Seattle's defensive coordinator, Gus Bradley, has been studying film and he learned quickly what every other defensive coach who has faced the Redskins this season picked up on: It could be a no-win situation.
Defenses cannot give Griffin too much time in the pocket, but they also cannot allow him to scramble around the end.
"He has a chance to run when you bring a lot of pressure, and he can find things, and when he extends the plays," Bradley said. "That's when he had some of his big plays. We have to pick and choose our times when to do it."
The general plan for Washington foes has called for speed along the edges to contain Griffin in the pocket. But defenses must also put ample pressure on the quarterback because he's such a sharp passer.
The Seahawks, which gave up the fewest points in the NFL this season (15.3 a game), have encountered similar foes this season and have found some success defending the read-option.
The most mobile quarterback the Seahawks have faced this season was Carolina's Cam Newton in October. Seattle won the game 16-12 and forced Newton into perhaps his most ineffective outing of the year. Newton finished 12 of 29 passing for 141 yards. Newton was the Panthers' leading rusher, but he carried the ball just seven times for 42 yards, losing a fumble.
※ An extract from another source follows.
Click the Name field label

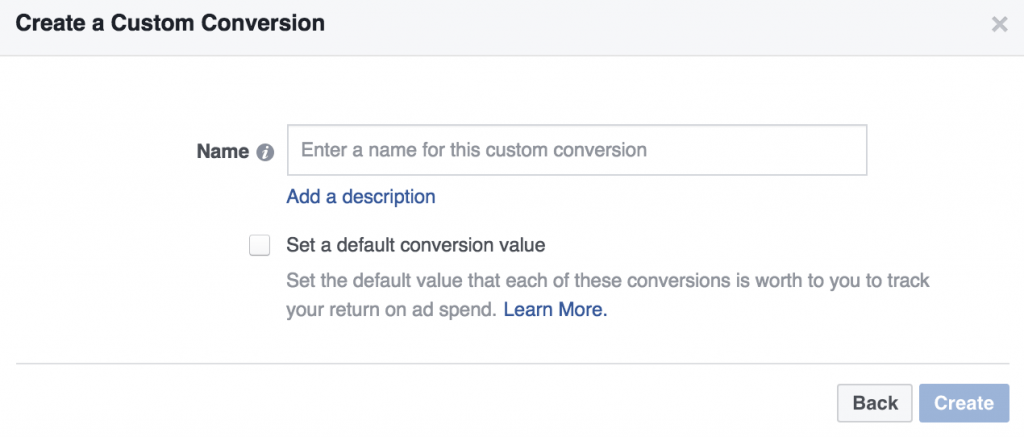tap(223, 152)
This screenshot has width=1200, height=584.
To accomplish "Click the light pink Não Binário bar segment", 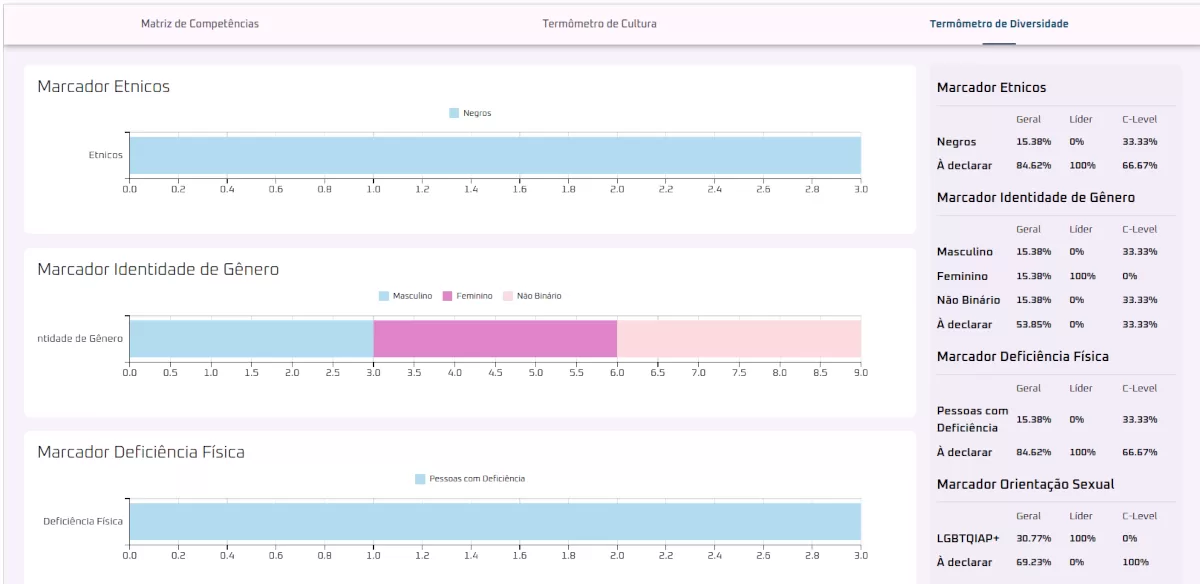I will click(739, 338).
The Seahawks also faced San Francisco and Colin Kaepernick on Dec. 23, defeating the 49ers 42-13. Kaepernick's passer rating of 72.0 was the worst of his seven starts this season, and the team spent most of the day trying to dig itself out of a hole. (Kaepernick was 19 of 36 for 244 yards, one touchdown and one interception. On the ground, he had 31 yards on seven carries.)
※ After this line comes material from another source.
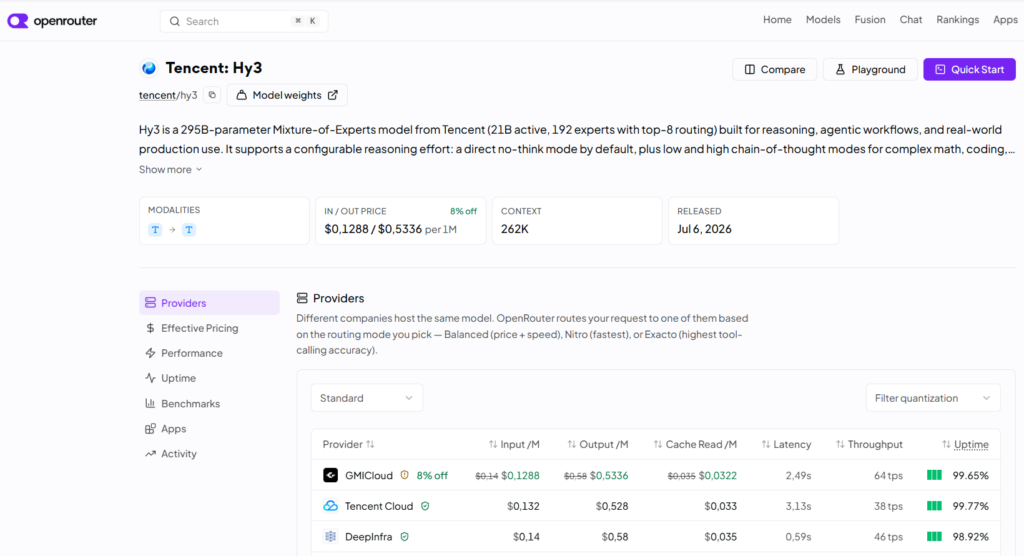The width and height of the screenshot is (1024, 556).
Task: Click the shield icon beside Tencent Cloud
Action: [425, 506]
"It is different, though," Bradley said. "Everybody has their own tweak on the option. ... San Francisco has their own style, Carolina has their own style, and Washington definitely has their own style with theirs."
Against Newton, the Seahawks leaned heavily on their big cornerbacks, Richard Sherman and especially Brandon Browner to help control the edges.
But Seattle players say the corners might not play as big a role defending the run Sunday, which means the Seahawks could be counting on a strong safety Kam Chancellor and rookie middle linebacker Bobby Wagner.
"He'll attack the perimeter," Bradley said of Griffin, "but a lot of the plays are more inside, attacking our inside coverage guys, deep developing routes. They do take a lot of shots, so that's where Brandon and Sherman really have to play well."
A lot, too, could depend on just how mobile Griffin appears Sunday. He has not shown the same burst of speed since injuring his knee last month.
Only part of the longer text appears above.